--- Exercise objective ---
Return nothing but the lines from the line with "How do I perform: Open" through the last line of the entries that follow, copied exactly and free of pictures.
##########
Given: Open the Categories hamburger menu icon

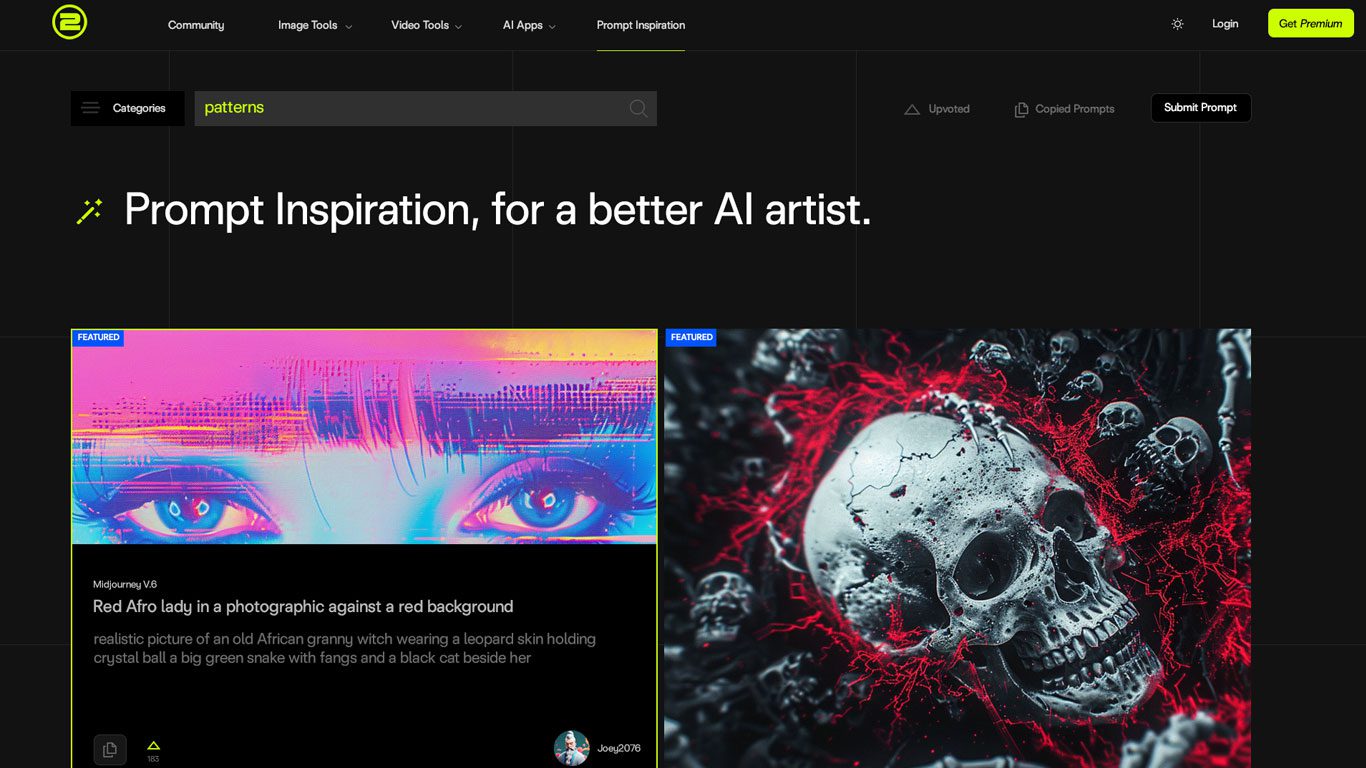Looking at the screenshot, I should tap(91, 108).
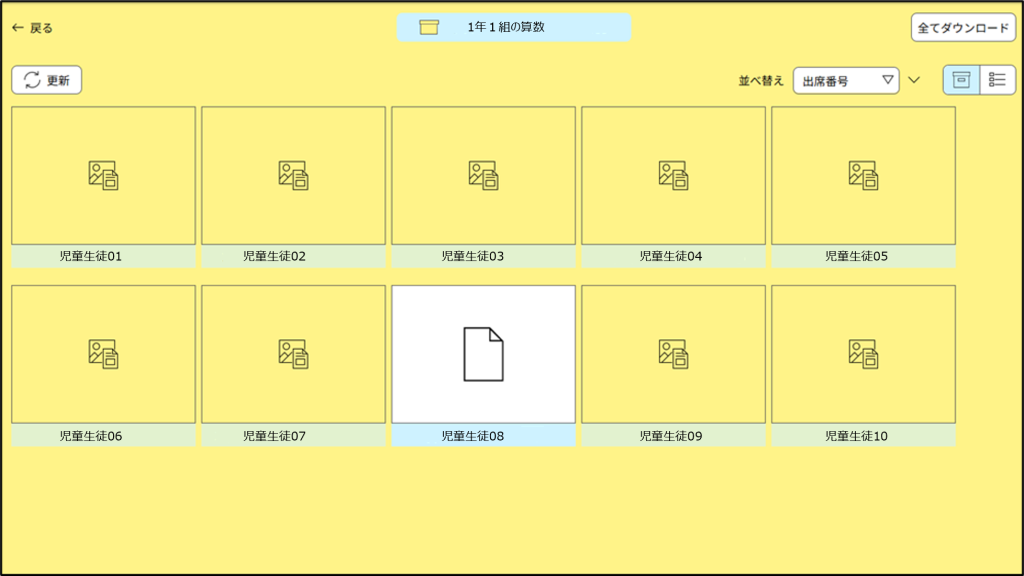Click the blank document icon in 児童生徒08

click(x=483, y=354)
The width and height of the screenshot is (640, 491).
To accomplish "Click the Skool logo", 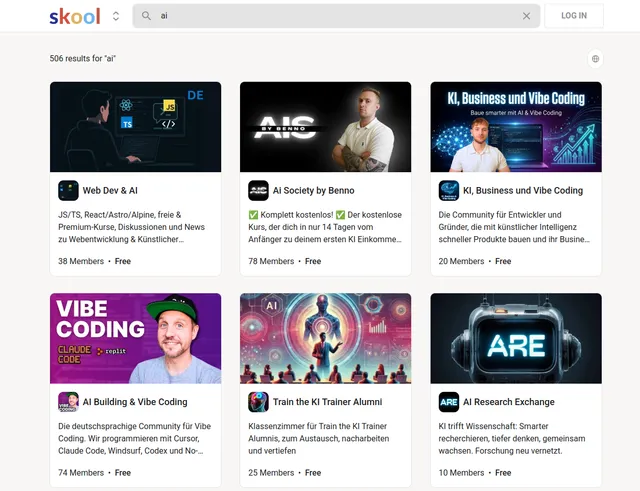I will coord(73,16).
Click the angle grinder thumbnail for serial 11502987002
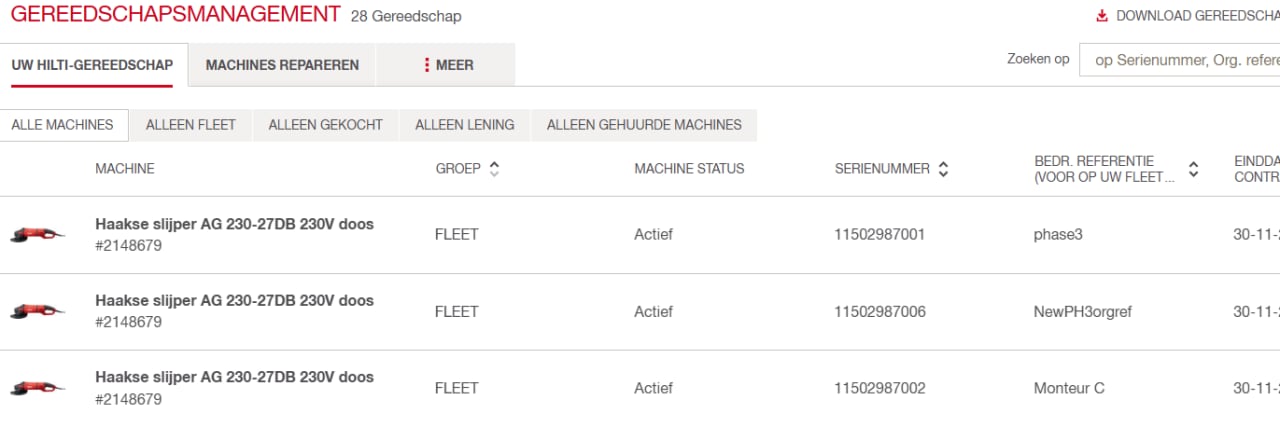The image size is (1280, 427). pos(37,388)

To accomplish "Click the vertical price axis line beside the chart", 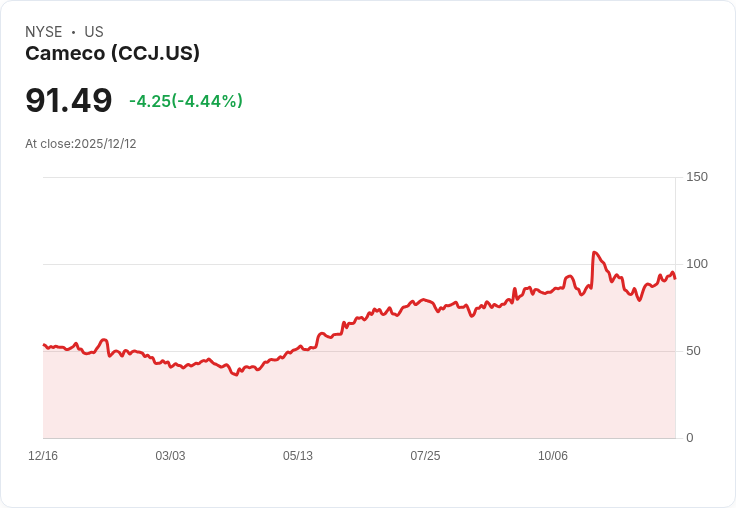I will 675,308.
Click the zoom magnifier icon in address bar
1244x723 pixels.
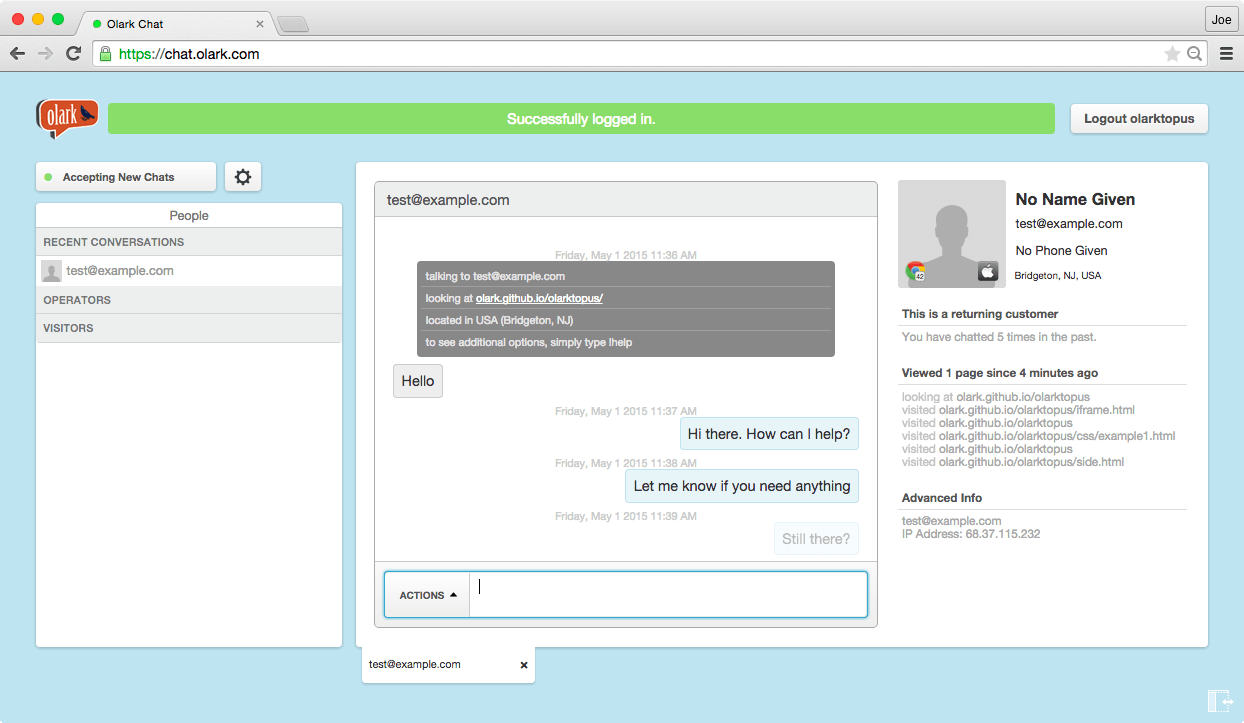1194,54
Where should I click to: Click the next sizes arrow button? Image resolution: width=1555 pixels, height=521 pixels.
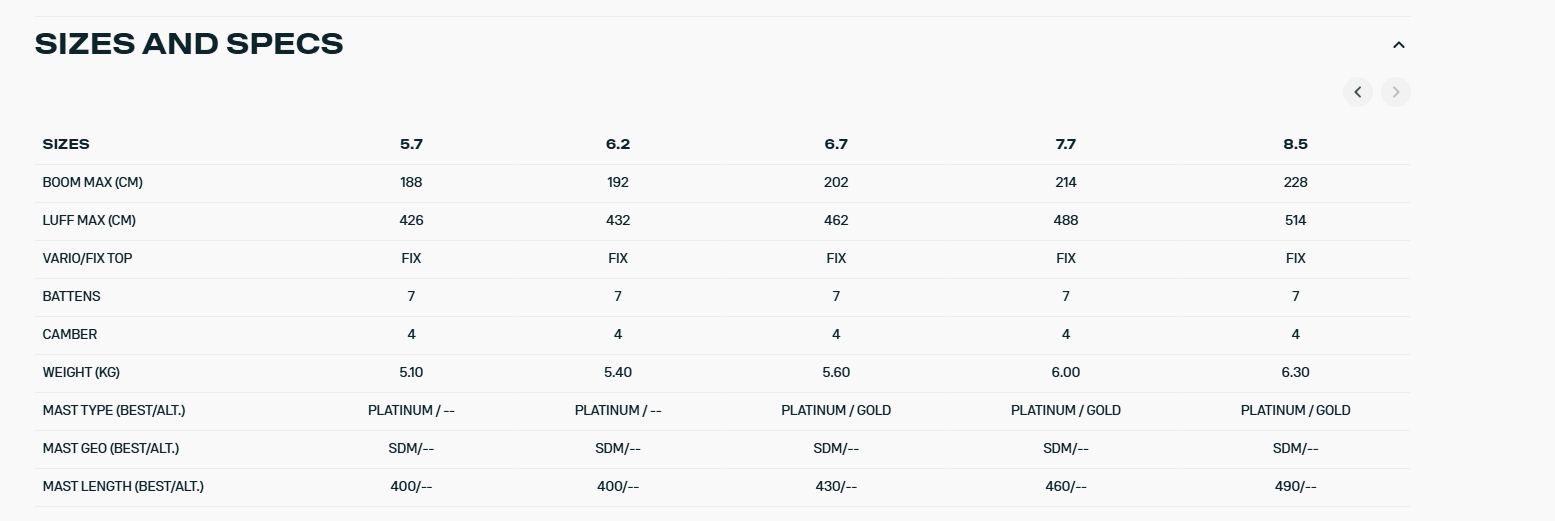tap(1395, 92)
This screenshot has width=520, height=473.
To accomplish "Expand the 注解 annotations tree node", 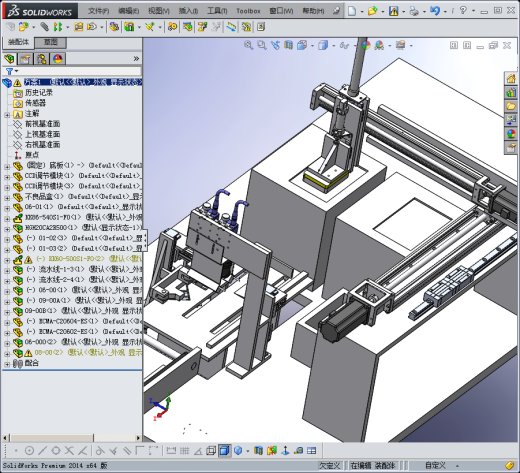I will click(7, 115).
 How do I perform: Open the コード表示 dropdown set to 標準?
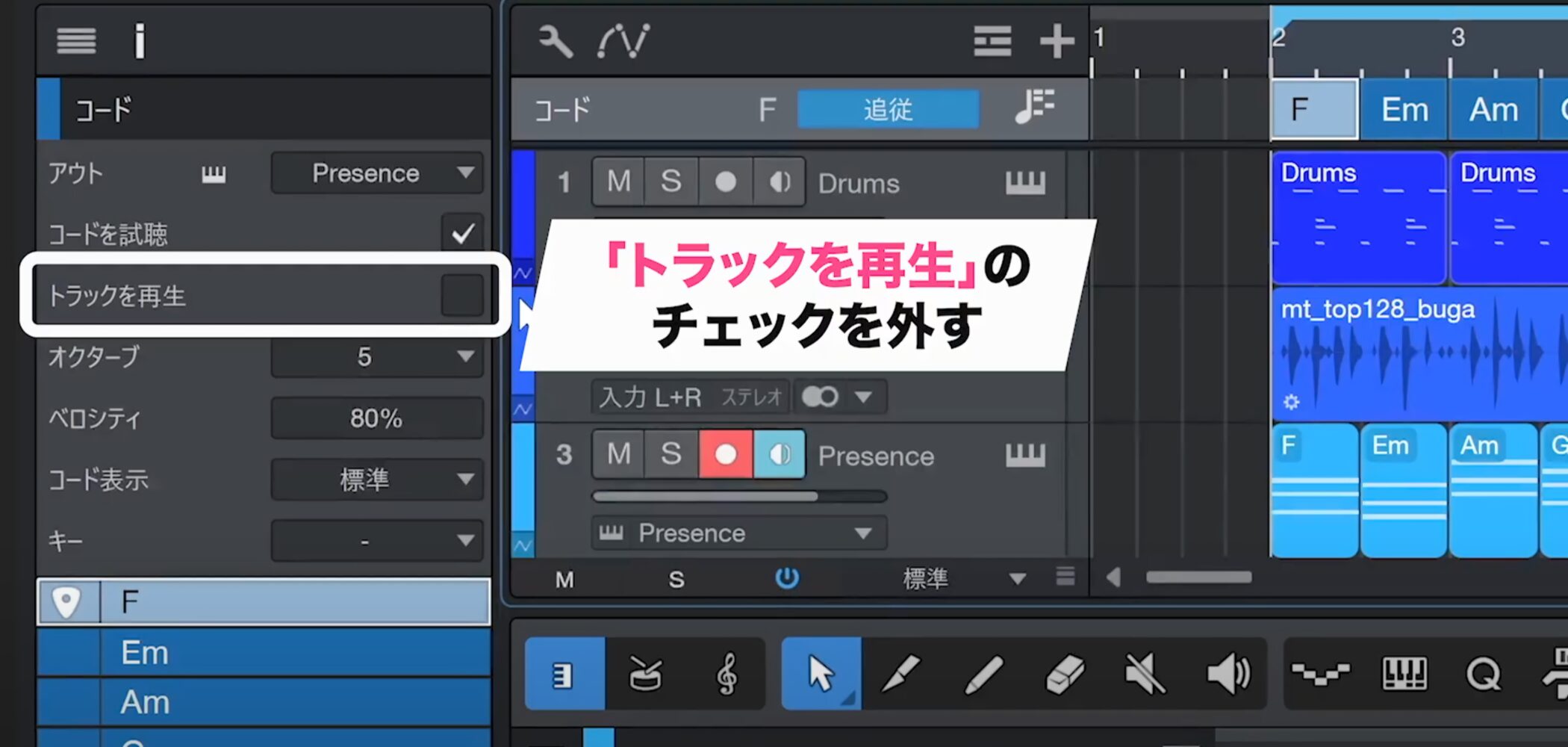(377, 480)
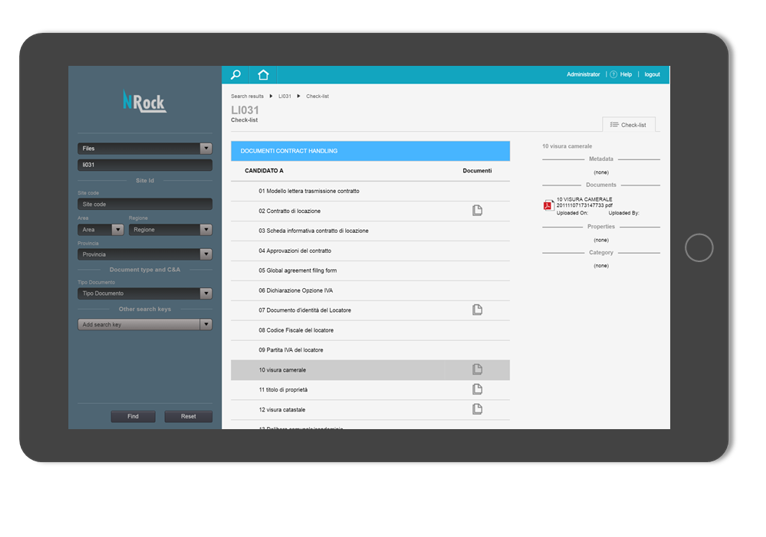Click the search magnifier icon in top bar
766x537 pixels.
coord(236,75)
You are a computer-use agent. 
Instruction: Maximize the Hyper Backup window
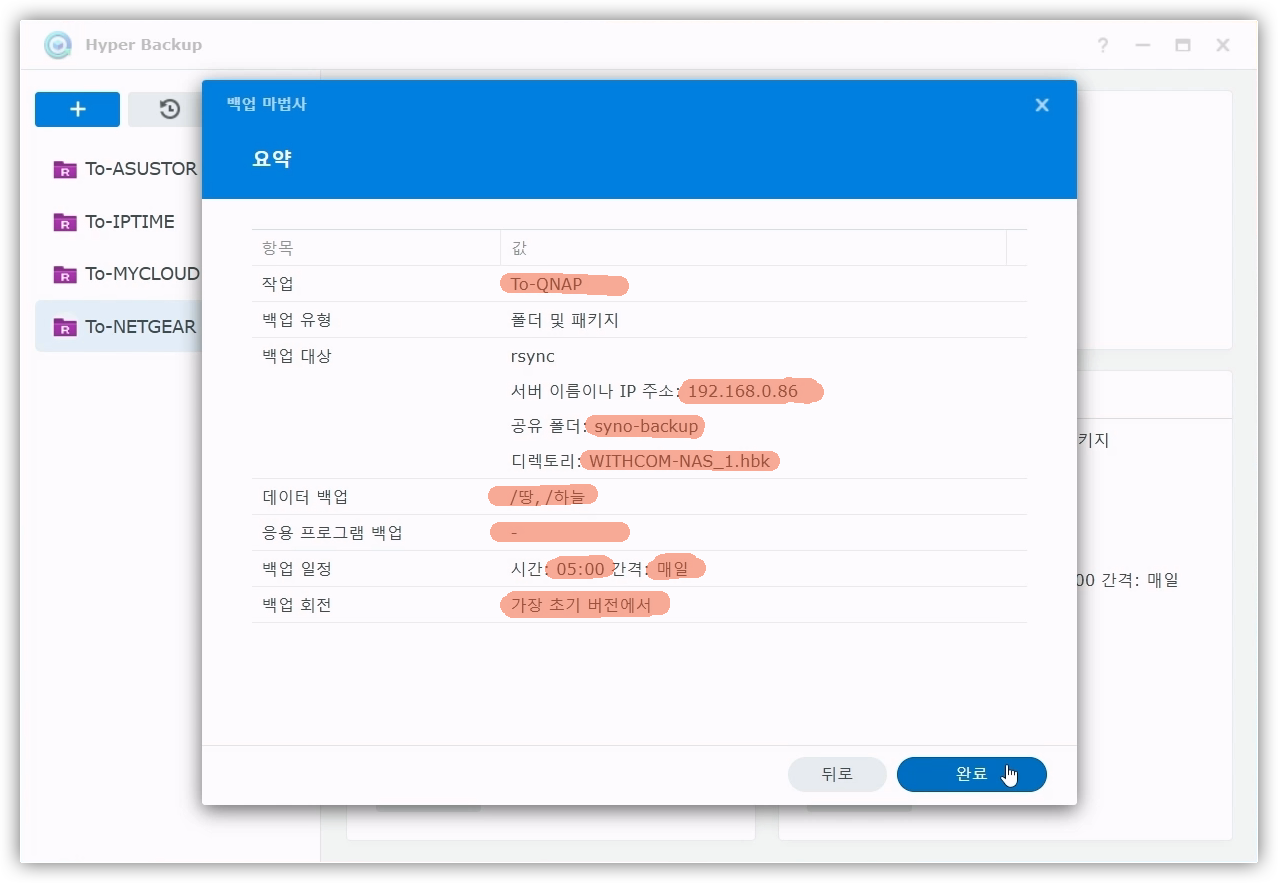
##########
--- Reply ---
 How do I perform: Open the コード表示 dropdown set to 標準?
(377, 480)
Click the search magnifier icon in top bar
766x537 pixels.
coord(236,75)
You are a computer-use agent. 
Instruction: Maximize the Hyper Backup window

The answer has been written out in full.